▶ _Work task_:
Nothing in the data below may be left out; return all of it exactly.

(Data for review Opens)

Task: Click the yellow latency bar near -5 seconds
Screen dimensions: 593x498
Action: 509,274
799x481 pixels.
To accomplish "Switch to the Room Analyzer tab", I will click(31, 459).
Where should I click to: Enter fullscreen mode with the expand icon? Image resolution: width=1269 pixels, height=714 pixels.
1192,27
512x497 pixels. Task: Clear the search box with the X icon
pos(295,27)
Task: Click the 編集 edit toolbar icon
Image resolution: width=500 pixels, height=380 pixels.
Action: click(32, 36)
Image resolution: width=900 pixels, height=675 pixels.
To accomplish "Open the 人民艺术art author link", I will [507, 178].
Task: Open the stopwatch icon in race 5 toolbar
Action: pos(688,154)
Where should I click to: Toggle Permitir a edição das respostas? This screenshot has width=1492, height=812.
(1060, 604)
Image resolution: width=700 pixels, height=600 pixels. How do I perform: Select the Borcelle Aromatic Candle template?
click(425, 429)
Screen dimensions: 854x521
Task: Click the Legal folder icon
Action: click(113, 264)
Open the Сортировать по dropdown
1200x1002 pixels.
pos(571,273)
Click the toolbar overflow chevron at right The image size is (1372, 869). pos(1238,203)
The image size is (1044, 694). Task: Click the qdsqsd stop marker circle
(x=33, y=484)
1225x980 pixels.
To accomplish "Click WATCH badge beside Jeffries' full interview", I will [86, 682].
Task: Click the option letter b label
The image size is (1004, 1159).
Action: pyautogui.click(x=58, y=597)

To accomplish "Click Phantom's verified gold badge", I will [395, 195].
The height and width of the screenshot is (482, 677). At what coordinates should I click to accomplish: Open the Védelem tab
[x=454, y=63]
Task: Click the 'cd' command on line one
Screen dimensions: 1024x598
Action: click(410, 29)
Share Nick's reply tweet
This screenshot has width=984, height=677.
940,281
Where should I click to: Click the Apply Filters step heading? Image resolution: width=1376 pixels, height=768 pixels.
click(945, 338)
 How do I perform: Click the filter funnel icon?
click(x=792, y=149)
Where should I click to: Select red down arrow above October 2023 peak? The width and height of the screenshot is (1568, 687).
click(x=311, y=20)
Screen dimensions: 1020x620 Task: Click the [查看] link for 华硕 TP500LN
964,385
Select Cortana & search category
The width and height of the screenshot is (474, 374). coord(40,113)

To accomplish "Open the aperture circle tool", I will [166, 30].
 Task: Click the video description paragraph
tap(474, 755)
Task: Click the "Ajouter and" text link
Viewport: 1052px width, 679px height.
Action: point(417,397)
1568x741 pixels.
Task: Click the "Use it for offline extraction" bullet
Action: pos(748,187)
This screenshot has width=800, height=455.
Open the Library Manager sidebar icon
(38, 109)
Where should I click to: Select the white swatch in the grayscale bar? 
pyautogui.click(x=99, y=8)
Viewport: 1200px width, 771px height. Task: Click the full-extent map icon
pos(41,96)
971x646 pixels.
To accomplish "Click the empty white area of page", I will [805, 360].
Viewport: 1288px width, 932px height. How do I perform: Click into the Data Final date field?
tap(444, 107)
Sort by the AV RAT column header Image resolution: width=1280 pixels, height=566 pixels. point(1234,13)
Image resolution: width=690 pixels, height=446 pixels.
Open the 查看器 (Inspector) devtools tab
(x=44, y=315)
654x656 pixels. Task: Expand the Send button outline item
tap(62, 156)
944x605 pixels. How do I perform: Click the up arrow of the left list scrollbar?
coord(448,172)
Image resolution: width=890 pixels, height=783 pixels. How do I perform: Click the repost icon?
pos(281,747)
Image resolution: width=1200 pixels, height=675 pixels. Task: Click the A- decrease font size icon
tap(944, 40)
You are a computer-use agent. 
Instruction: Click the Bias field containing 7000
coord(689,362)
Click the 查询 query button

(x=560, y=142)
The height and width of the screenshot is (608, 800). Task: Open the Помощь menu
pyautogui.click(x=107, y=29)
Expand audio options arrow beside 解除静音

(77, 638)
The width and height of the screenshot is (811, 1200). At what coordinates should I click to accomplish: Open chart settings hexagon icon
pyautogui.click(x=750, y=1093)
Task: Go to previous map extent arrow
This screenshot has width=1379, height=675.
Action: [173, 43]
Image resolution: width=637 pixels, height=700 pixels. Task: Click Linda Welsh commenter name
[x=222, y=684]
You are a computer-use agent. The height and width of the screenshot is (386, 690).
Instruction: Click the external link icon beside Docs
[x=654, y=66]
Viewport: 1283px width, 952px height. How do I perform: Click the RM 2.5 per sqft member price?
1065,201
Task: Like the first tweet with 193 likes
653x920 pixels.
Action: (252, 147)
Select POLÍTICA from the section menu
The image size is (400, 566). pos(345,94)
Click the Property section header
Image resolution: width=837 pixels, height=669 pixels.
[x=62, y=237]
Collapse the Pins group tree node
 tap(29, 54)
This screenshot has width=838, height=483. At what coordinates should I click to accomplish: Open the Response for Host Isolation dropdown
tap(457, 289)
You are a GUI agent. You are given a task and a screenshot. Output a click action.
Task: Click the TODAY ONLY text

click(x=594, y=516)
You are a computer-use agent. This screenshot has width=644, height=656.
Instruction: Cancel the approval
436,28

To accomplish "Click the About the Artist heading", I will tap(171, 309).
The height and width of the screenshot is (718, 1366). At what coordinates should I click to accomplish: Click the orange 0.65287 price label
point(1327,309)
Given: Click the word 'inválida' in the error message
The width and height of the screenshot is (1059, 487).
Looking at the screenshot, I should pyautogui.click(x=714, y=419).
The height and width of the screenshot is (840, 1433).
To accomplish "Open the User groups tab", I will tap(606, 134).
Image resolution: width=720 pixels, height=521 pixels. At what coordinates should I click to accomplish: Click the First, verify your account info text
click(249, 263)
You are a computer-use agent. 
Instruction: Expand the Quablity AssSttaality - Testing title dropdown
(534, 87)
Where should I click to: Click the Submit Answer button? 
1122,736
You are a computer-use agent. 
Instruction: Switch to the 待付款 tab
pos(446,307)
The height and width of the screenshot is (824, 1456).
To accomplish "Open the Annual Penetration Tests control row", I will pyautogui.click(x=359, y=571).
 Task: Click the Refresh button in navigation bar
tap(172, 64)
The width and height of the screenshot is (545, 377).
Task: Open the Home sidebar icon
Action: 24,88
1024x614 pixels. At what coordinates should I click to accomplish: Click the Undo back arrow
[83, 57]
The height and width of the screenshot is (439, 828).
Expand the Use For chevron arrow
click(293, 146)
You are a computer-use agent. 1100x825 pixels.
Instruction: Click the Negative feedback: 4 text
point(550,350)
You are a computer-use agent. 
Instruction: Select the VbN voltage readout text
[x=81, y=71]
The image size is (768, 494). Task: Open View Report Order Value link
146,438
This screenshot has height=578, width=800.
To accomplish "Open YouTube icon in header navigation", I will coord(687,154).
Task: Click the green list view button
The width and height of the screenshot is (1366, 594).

(Data for review Closes)

▶ _Reply_:
Task: Click the yellow latency bar near -5 seconds
Screen dimensions: 593x498
Action: 509,274
799x481 pixels.
To accomplish "Switch to the Room Analyzer tab", I will click(31, 459).
Where should I click to: Enter fullscreen mode with the expand icon? Image resolution: width=1269 pixels, height=714 pixels.
1192,27
512x497 pixels. Task: Clear the search box with the X icon
pos(295,27)
Task: Click the 編集 edit toolbar icon
Image resolution: width=500 pixels, height=380 pixels.
Action: click(32, 36)
Image resolution: width=900 pixels, height=675 pixels.
To accomplish "Open the 人民艺术art author link", I will [507, 178].
Task: Open the stopwatch icon in race 5 toolbar
Action: pos(688,154)
Where should I click to: Toggle Permitir a edição das respostas? This screenshot has width=1492, height=812.
(1060, 604)
Image resolution: width=700 pixels, height=600 pixels. How do I perform: Select the Borcelle Aromatic Candle template?
click(425, 429)
Screen dimensions: 854x521
Task: Click the Legal folder icon
Action: click(113, 264)
Open the Сортировать по dropdown
1200x1002 pixels.
pos(571,273)
Click the toolbar overflow chevron at right The image size is (1372, 869). pos(1238,203)
The image size is (1044, 694). Task: Click the qdsqsd stop marker circle
(x=33, y=484)
1225x980 pixels.
To accomplish "Click WATCH badge beside Jeffries' full interview", I will [86, 682].
Task: Click the option letter b label
The image size is (1004, 1159).
Action: pyautogui.click(x=58, y=597)

To accomplish "Click Phantom's verified gold badge", I will [395, 195].
The height and width of the screenshot is (482, 677). At what coordinates should I click to accomplish: Open the Védelem tab
[x=454, y=63]
Task: Click the 'cd' command on line one
Screen dimensions: 1024x598
Action: click(410, 29)
Share Nick's reply tweet
This screenshot has width=984, height=677.
940,281
Where should I click to: Click the Apply Filters step heading? Image resolution: width=1376 pixels, height=768 pixels.
click(945, 338)
 How do I perform: Click the filter funnel icon?
click(x=792, y=149)
Where should I click to: Select red down arrow above October 2023 peak? The width and height of the screenshot is (1568, 687).
click(x=311, y=20)
Screen dimensions: 1020x620 Task: Click the [查看] link for 华硕 TP500LN
964,385
Select Cortana & search category
The width and height of the screenshot is (474, 374). coord(40,113)

To accomplish "Open the aperture circle tool", I will [166, 30].
 Task: Click the video description paragraph
tap(474, 755)
Task: Click the "Ajouter and" text link
Viewport: 1052px width, 679px height.
Action: point(417,397)
1568x741 pixels.
Task: Click the "Use it for offline extraction" bullet
Action: pos(748,187)
This screenshot has width=800, height=455.
Open the Library Manager sidebar icon
(38, 109)
Where should I click to: Select the white swatch in the grayscale bar? 
pyautogui.click(x=99, y=8)
Viewport: 1200px width, 771px height. Task: Click the full-extent map icon
pos(41,96)
971x646 pixels.
To accomplish "Click the empty white area of page", I will [805, 360].
Viewport: 1288px width, 932px height. How do I perform: Click into the Data Final date field?
tap(444, 107)
Sort by the AV RAT column header Image resolution: width=1280 pixels, height=566 pixels. point(1234,13)
Image resolution: width=690 pixels, height=446 pixels.
Open the 查看器 (Inspector) devtools tab
(x=44, y=315)
654x656 pixels. Task: Expand the Send button outline item
tap(62, 156)
944x605 pixels. How do I perform: Click the up arrow of the left list scrollbar?
coord(448,172)
Image resolution: width=890 pixels, height=783 pixels. How do I perform: Click the repost icon?
pos(281,747)
Image resolution: width=1200 pixels, height=675 pixels. Task: Click the A- decrease font size icon
tap(944, 40)
You are a computer-use agent. 
Instruction: Click the Bias field containing 7000
coord(689,362)
Click the 查询 query button

(x=560, y=142)
The height and width of the screenshot is (608, 800). Task: Open the Помощь menu
pyautogui.click(x=107, y=29)
Expand audio options arrow beside 解除静音

(77, 638)
The width and height of the screenshot is (811, 1200). At what coordinates should I click to accomplish: Open chart settings hexagon icon
pyautogui.click(x=750, y=1093)
Task: Go to previous map extent arrow
This screenshot has width=1379, height=675.
Action: [173, 43]
Image resolution: width=637 pixels, height=700 pixels. Task: Click Linda Welsh commenter name
[x=222, y=684]
You are a computer-use agent. The height and width of the screenshot is (386, 690).
Instruction: Click the external link icon beside Docs
[x=654, y=66]
Viewport: 1283px width, 952px height. How do I perform: Click the RM 2.5 per sqft member price?
1065,201
Task: Like the first tweet with 193 likes
653x920 pixels.
Action: (252, 147)
Select POLÍTICA from the section menu
The image size is (400, 566). pos(345,94)
Click the Property section header
Image resolution: width=837 pixels, height=669 pixels.
[x=62, y=237]
Collapse the Pins group tree node
 tap(29, 54)
This screenshot has width=838, height=483. At what coordinates should I click to accomplish: Open the Response for Host Isolation dropdown
tap(457, 289)
You are a GUI agent. You are given a task and a screenshot. Output a click action.
Task: Click the TODAY ONLY text

click(x=594, y=516)
You are a computer-use agent. This screenshot has width=644, height=656.
Instruction: Cancel the approval
436,28

To accomplish "Click the About the Artist heading", I will tap(171, 309).
The height and width of the screenshot is (718, 1366). At what coordinates should I click to accomplish: Click the orange 0.65287 price label
point(1327,309)
Given: Click the word 'inválida' in the error message
The width and height of the screenshot is (1059, 487).
Looking at the screenshot, I should pyautogui.click(x=714, y=419).
The height and width of the screenshot is (840, 1433).
To accomplish "Open the User groups tab", I will tap(606, 134).
Image resolution: width=720 pixels, height=521 pixels. At what coordinates should I click to accomplish: Click the First, verify your account info text
click(249, 263)
You are a computer-use agent. 
Instruction: Expand the Quablity AssSttaality - Testing title dropdown
(534, 87)
Where should I click to: Click the Submit Answer button? 
1122,736
You are a computer-use agent. 
Instruction: Switch to the 待付款 tab
pos(446,307)
The height and width of the screenshot is (824, 1456).
To accomplish "Open the Annual Penetration Tests control row", I will pyautogui.click(x=359, y=571).
 Task: Click the Refresh button in navigation bar
tap(172, 64)
The width and height of the screenshot is (545, 377).
Task: Open the Home sidebar icon
Action: 24,88
1024x614 pixels. At what coordinates should I click to accomplish: Click the Undo back arrow
[83, 57]
The height and width of the screenshot is (439, 828).
Expand the Use For chevron arrow
click(293, 146)
You are a computer-use agent. 1100x825 pixels.
Instruction: Click the Negative feedback: 4 text
point(550,350)
You are a computer-use agent. 
Instruction: Select the VbN voltage readout text
[x=81, y=71]
The image size is (768, 494). Task: Open View Report Order Value link
146,438
This screenshot has height=578, width=800.
To accomplish "Open YouTube icon in header navigation", I will coord(687,154).
Task: Click the green list view button
The width and height of the screenshot is (1366, 594).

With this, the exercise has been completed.